MotoGP, col coronavirus un “altro” campionato?

MotoGP fra rinvii e cancellazioni: il Motomondiale va salvato e serve quel piano B di “recupero” che forse DORNA non aveva e non ha pronto

Di Massimo Falcioni
Pubblicato il 2 mar 2020
MotoGP, col coronavirus un “altro” campionato?

Non è la prima volta, nella storia del Motomondiale, che un round viene posticipato o addirittura cancellato. Ma è la prima volta che questo accade non per problemi di sicurezza in pista o di meteo ma per un allarme sanitario con il rischio di epidemia generalizzata. Il problema c’è ed è internazionale, anzi globale. Ci riferiamo, evidentemente, al coronavirus e alle ripercussioni nel motomondiale, specificatamente nella MotoGP. La Dorna ha fatto di tutto per far svolgere a Losail regolarmente l’8 marzo il primo round della classe regina ma alla fine le autorità del Qatar con le loro ultime disposizioni sulla sicurezza non hanno consentito altra soluzione se non quella della cancellazione. L’alternativa di mettere in quarantena gli italiani e altri componenti del Circus provenienti da Paesi “a rischio” non poteva essere considerata. La stessa decisione di far disputare comunque le gare della Moto2 e della Moto3 perché già presenti a Losail da giorni per i test lascia perplessi sollevando interrogativi e polemiche e non escludendo altri sbocchi, compreso anche quello della loro cancellazione in zona Cesarini. Così, dunque, una vera e propria sberla, l’apertura stagionale dell’8 marzo. Ancora assai incerte le sorti dei due successivi Gran Premi di Thailandia (22 marzo) e degli USA (5 aprile) e forse anche del GP d’Argentina (19 aprile). A seguire, a questo punto sul filo del trapezio, le prime tre tappe in Europa: Jerez (3 maggio), Le Mans (17 maggio), Mugello (31 maggio).

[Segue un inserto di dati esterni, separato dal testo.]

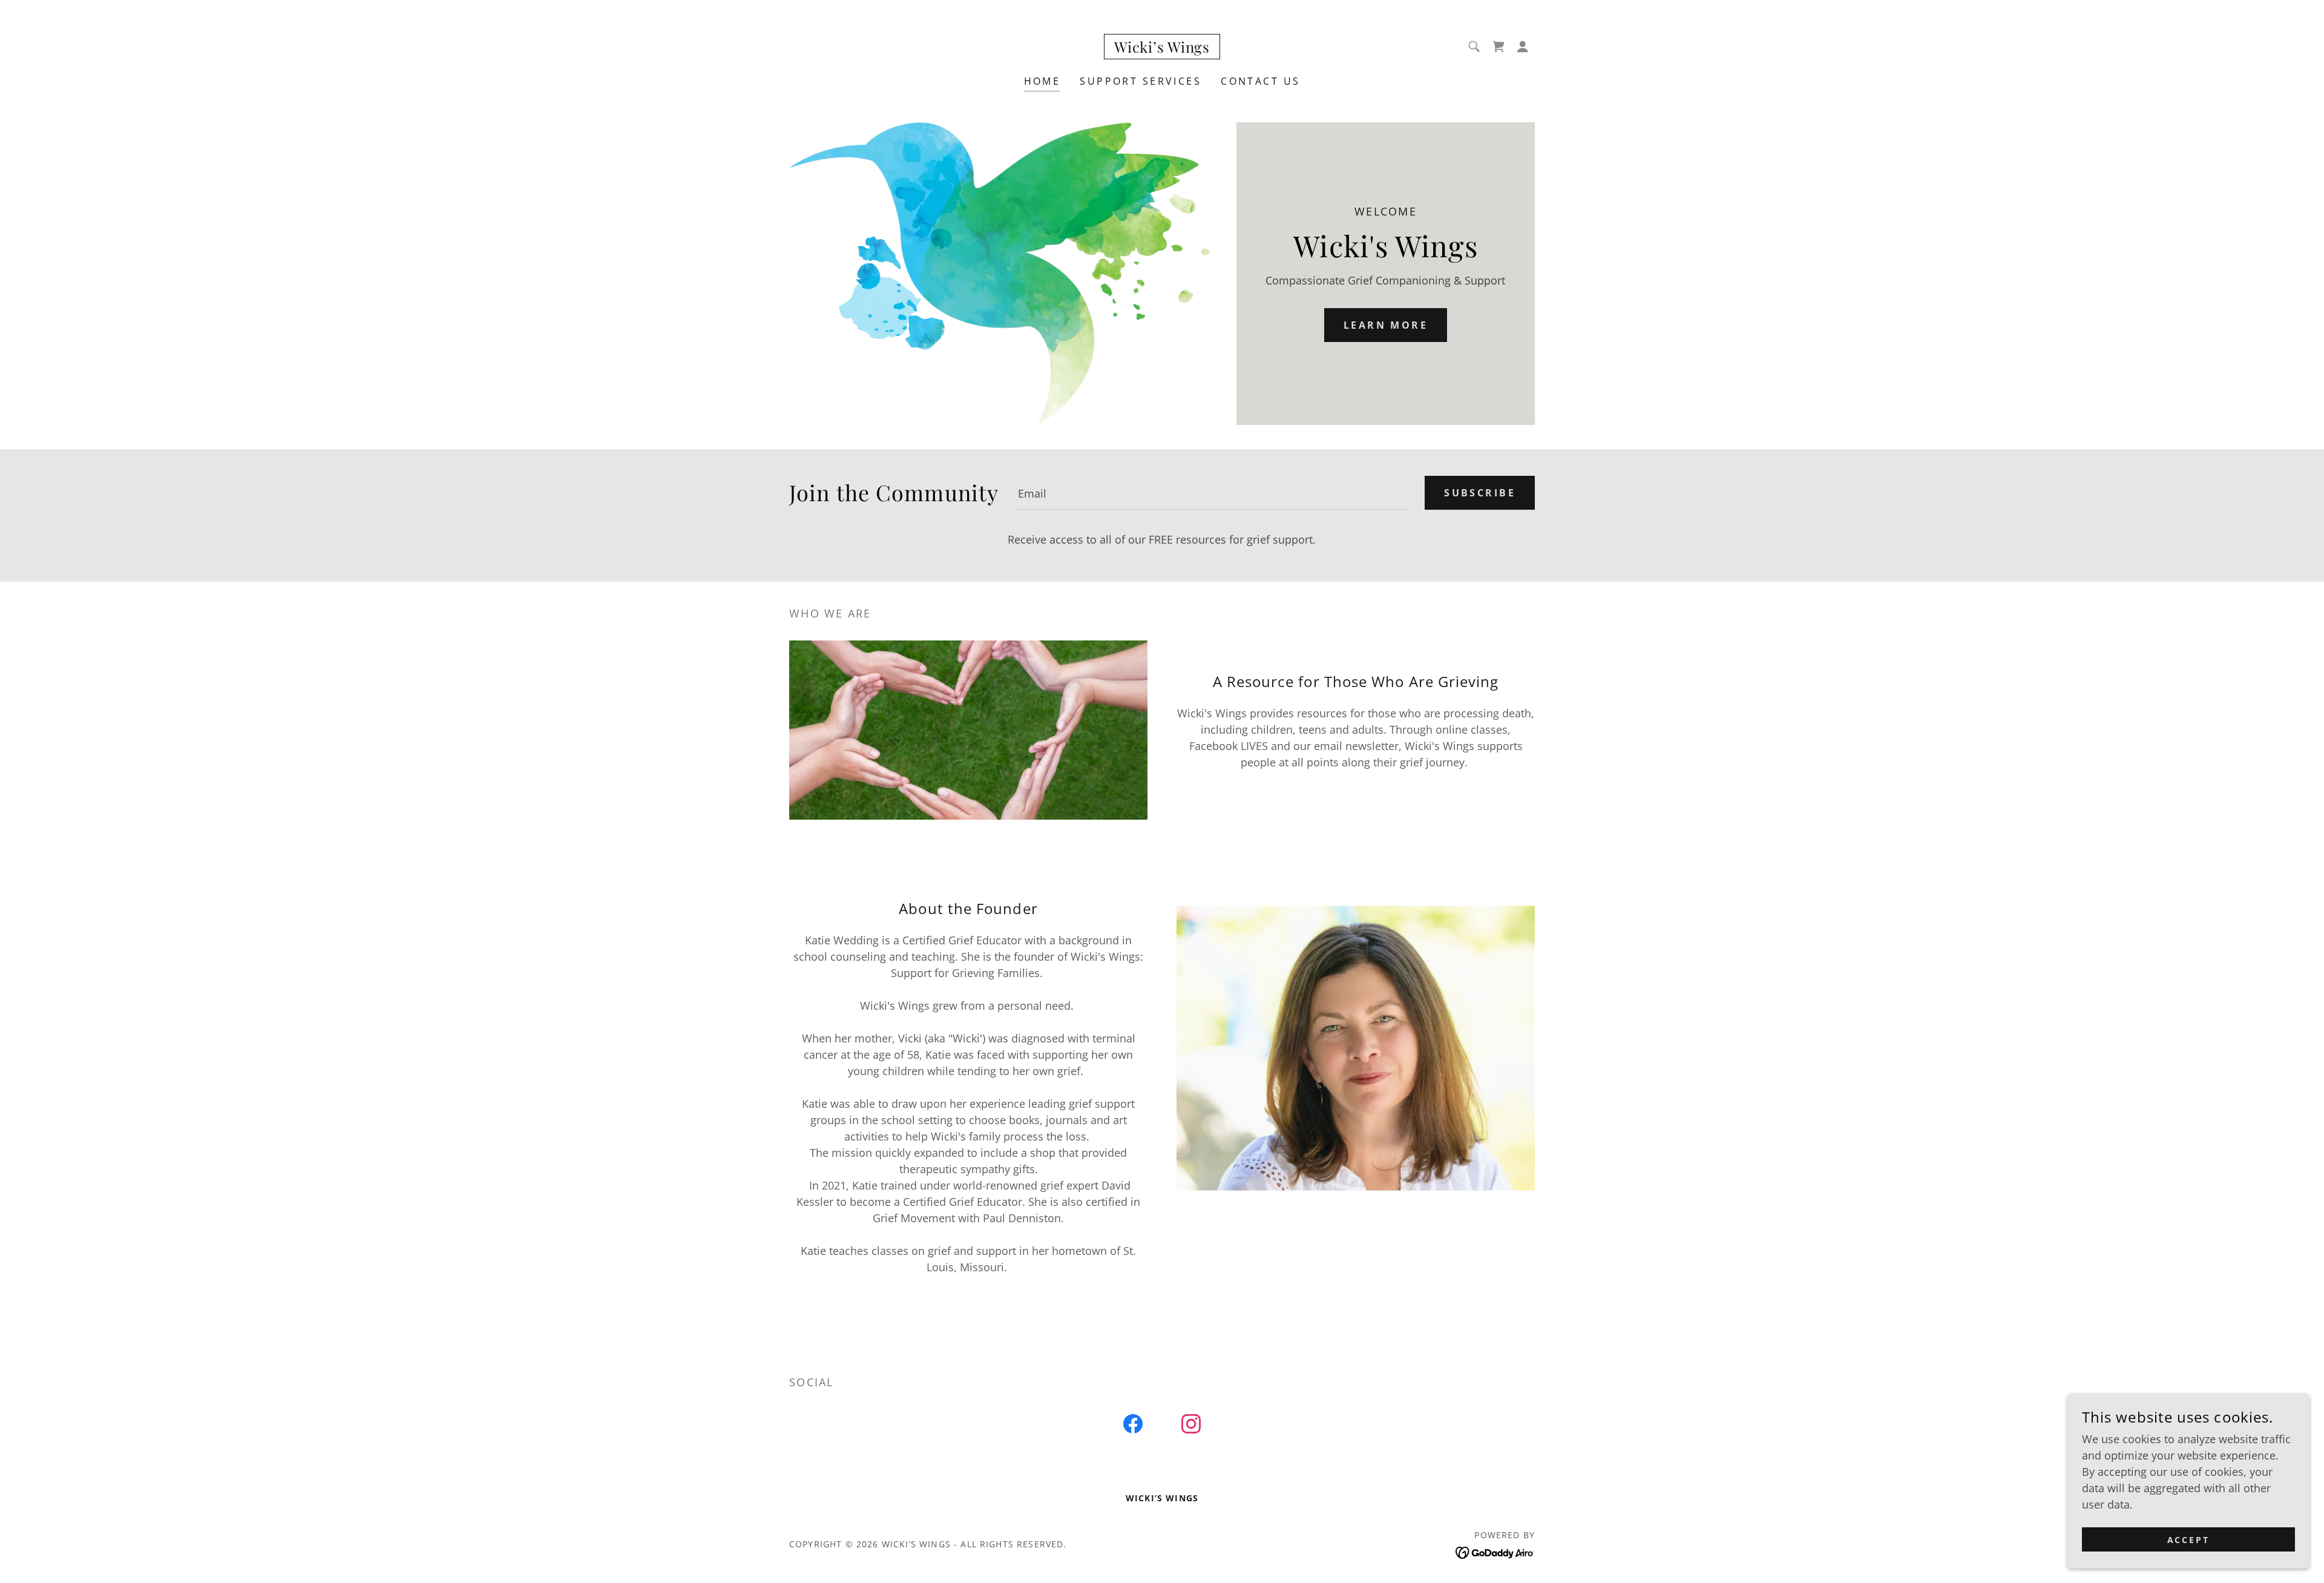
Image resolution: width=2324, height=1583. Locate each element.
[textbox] (1211, 493)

Insomma, tutto è legato all’evoluzione del coronavirus, non solo in Italia, ma in tutta Europa e nel mondo. E’ un fatto che così il campionato MotoGP già rischia di essere falsato e che il Motomondiale già subisce un duro colpo con ripercussioni negative di cui nessuno oggi può prevederne l’entità. I fatti di queste ore dimostrano che anche lo show del grande sport internazionale deve fare i conti con la realtà. Non si può che prenderne atto sperando che le autorità sanitarie, istituzionali e politiche nazionali e internazionali siano in grado, a breve, di far fronte a questa situazione di emergenza arginando e bloccando l’epidemia che, al di là degli aggettivi, tale resta e fa danni alle persone e non solo. Altre discipline sportive e altri campionati motoristici (vedi la Formula 1 o il WSBK con il round del Qatar già cancellato) sono a rischio subendone i primi contraccolpi. Il Motomondiale va salvato e serve quel piano B di “recupero” che forse DORNA non aveva e non ha pronto. La questione non è che così già salta il record dei 20 Gran Premi stagionali ma che con l’annullamento (possibile) di alcuni GP diventi un “altro” campionato che può alterare i valori in campo e metterne in discussione la sua credibilità. In altre parole, in questi casi, c’è chi può essere favorito e chi danneggiato in ottica di campionato. Ma di fronte a motivi superiori c’è poco da fare. Gli italiani, si sa, sono parte fondamentale del Circus, più degli stessi giapponesi e spagnoli. Non è un fatto di bon ton che i “nostri” siano un po’ considerati quali “untori” e trattati come tali. C’è da sperare, anche qui, che sia solo la conseguenza della quantità dei contagi e non altro: per dirla diversamente, che non siano gli italiani a fare da capro espiatorio. Occhi aperti, dunque. E non solo. Guai soffiare sul fuoco. Vale per tutti. Ma guai aspettare la manna dal cielo.